Output each entry that follows exactly. Images stay out.

Dataset entries
= Beginning of Section =

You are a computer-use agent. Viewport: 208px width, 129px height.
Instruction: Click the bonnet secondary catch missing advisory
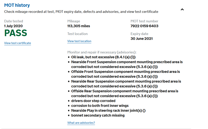click(x=98, y=115)
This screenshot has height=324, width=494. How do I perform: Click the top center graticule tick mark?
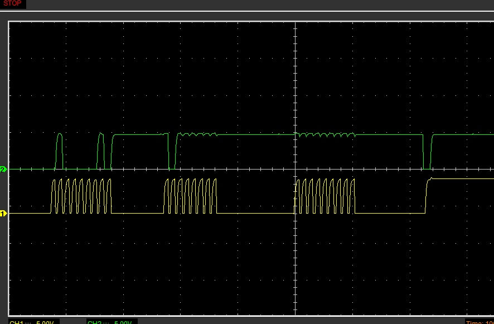coord(294,23)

= End of Section =

-- RESULT FOR THIS TASK --
You are a computer-use agent. Viewport: 208px width, 129px height.
Instruction: Click the bonnet secondary catch missing advisory
click(x=98, y=115)
This screenshot has height=324, width=494. How do I perform: Click the top center graticule tick mark?
coord(294,23)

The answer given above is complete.